| BLOC DE TEXTE |
⟨

Aujourd’hui, je voudrais vous parler d’un journal qui s’affiche ouvertement libéral, qui paraît tous les jours. Et pour cette fois, il ne s’agit pas de Contrepoints, mais de l’Opinion dont le fondateur, Nicolas Beytout, lançait il y a quelques jours un coup de gueule pour dénoncer le traitement particulier qui semble réservé à son quotidien.
Il est tout remonté, Nicolas, et il le dit, et l’écrit même dans un édito paru le 13 juin dernier dans lequel il nous explique les raisons de son mécontentement. Cela fait trois ans que l’Opinion a vu le jour, et à en lire l’édito irrité de son fondateur, ce ne furent pas que des années d’excitation et de plaisir. Tout semble en effet avoir été fait pour pourrir l’existence du quotidien de la part de l’État et de son administration, en amoncelant les procédures à son encontre. D’après lui, son journal fait l’objet d’un véritable acharnement administratif et fiscal.
Rien ne nous a été épargné (…) : Harcèlement fiscal, acharnement procédurier, si l’on doit juger l’existence d’un titre au niveau de tracasseries et de coups bas dont il est victime, alors, oui : l’Opinion existe !
Diable diable, voilà qui paraît invraisemblable au pays des Droits de l’Homme, de la Liberté d’Expression et du Je Suis Charlie porté en bandoulière à chaque fois qu’on peut ! Et pourquoi donc l’État s’en prendrait tout particulièrement à l’Opinion ? Peut-être serait-ce lié à son positionnement, revendiqué ouvertement libéral, justement ? Ce ne serait pas si étonnant quand on se rappelle que d’autres publications (Valeurs Actuelles, par exemple) ont, régulièrement, rencontré des soucis ou se sont plaintes de pressions précisément en fonction de leur positionnement idéologique.

⟩

| TÂCHES |
a) D'après le texte sur le quotidien l'Opinion, à quelle date l'éditorial de Nicolas Beytout est-il paru ?
b) Prolongez le texte sur le quotidien l'Opinion à partir de sa dernière phrase.
Les enregistrements qui suivent proviennent d'une source distincte.

| ENTRÉES FOURNIES |
⟨

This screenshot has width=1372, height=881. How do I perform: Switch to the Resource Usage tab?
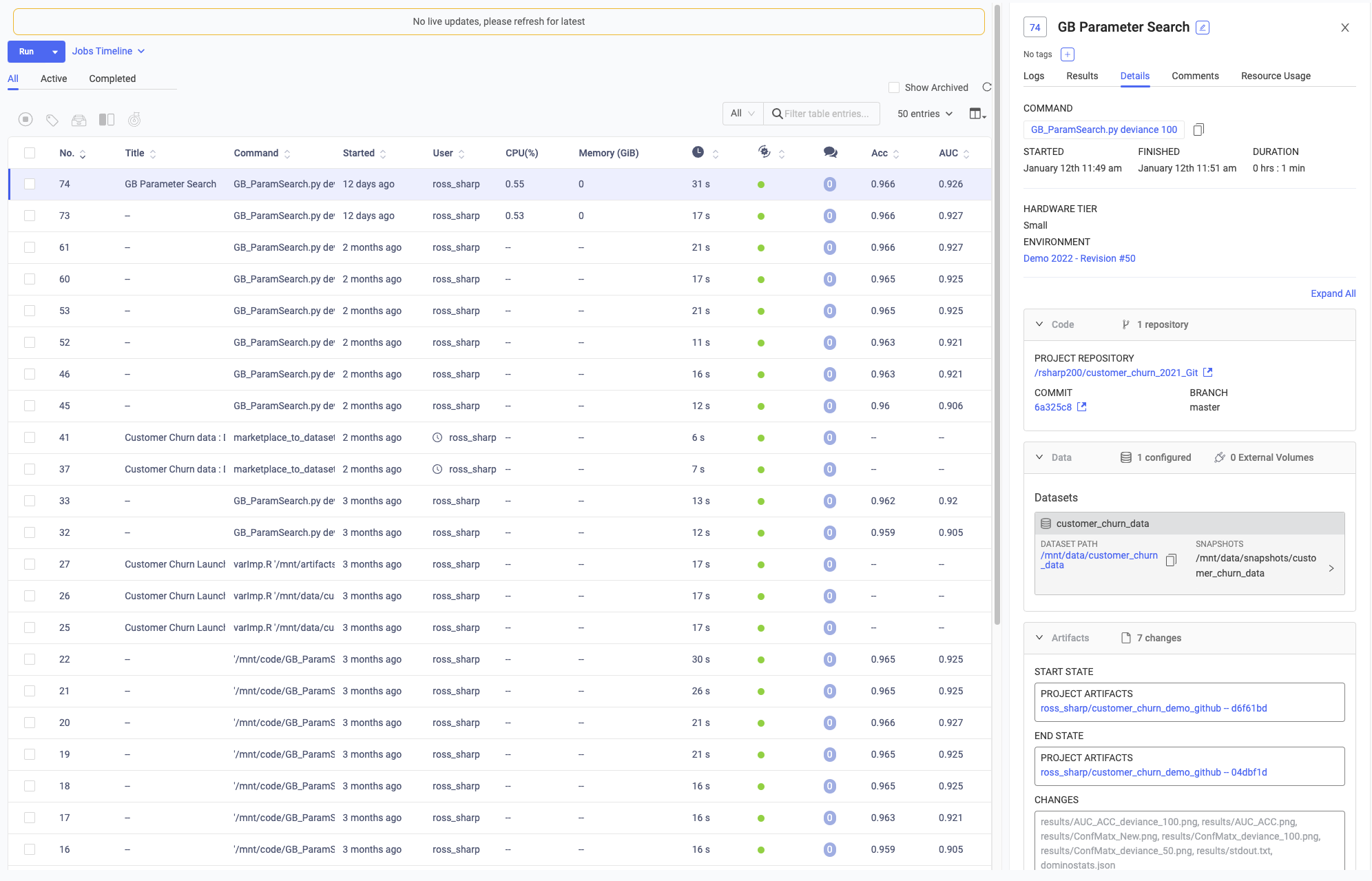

⟩
⟨

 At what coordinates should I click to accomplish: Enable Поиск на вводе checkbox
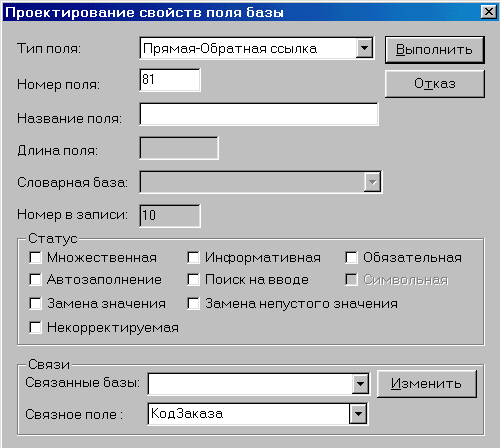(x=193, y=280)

⟩

| RÉPONSES PAR TÂCHE |
a) Le 13 juin.

b)
D’autre part, si Beytout n’explicite pas la nature des harcèlement fiscaux et procédurier que le journal subit, il est plus prolixe sur une iniquité dont il s’estime victime :
« cette duplicité des pouvoirs publics à notre égard est à peine croyable (et) culmine dans l’obstination avec laquelle le gouvernement nous tient à l’écart des aides à la presse, seul quotidien national à en être systématiquement et artificiellement exclu »
Apparemment, le gouvernement fait donc absolument tout ce qu’il peut pour que ce nouveau quotidien ne bénéficie pas des mêmes droits que les autres. Force est de constater que le fondateur n’a pas tort au plan du droit, et on comprend sa complainte de se retrouver ainsi laissé pour compte des subventions publiques, par ailleurs si généreusement distribuées aux vieux organes de presse, biaisant de façon assez claire la concurrence qu’on voudrait pourtant loyale.
On pourrait même y voir l’une de ces subtiles (et pourtant si idéologiquement possibles) discriminations tout à fait dans les cordes d’un gouvernement socialiste et jamais en panne d’une rouerie pour contrer un adversaire politique, fut-il un journal. Du reste, depuis Fleur Pellerin, la discrimination des organes de presse pour des motifs vaseux ne les effraie plus vraiment et ce d’autant plus que ceux qui sont actuellement massivement subventionnés n’ont pas montré le moindre signe de gêne.
Ceci posé, il ne faudrait pas non plus perdre de vue les bases essentielles qui fondent le libéralisme dont (ça tombe bien) se réclame l’Opinion.
Et ainsi, plutôt que réclamer, par voie d’édito et à demi-mots, que les subventions publiques lui soient aussi versées, Nicolas Beytout aurait tout intérêt à demander plutôt qu’elles ne soient versées à personne. Certes, cela rendrait évidemment difficile la pérennité de certains modèle d’affaire de ces journaux quotidiens, mais sur le plan idéologique, quelle magnifique leçon assènerait-il à ses concurrents ! D’autant que si ces subventions venaient à stopper, cela apurerait un grand coup le paysage journalistique français d’un certain nombre de productions douteuses dont l’équilibre financier hors de ces subventions n’est plus qu’une chimère rigolote.
Et justement, compte tenu des résultats obtenus actuellement, il serait plus que temps d’en finir avec ces robinets à pognon ouverts en grand à destination d’une presse qui a amplement prouvé son pouvoir de nuisance intellectuelle ou son inanité.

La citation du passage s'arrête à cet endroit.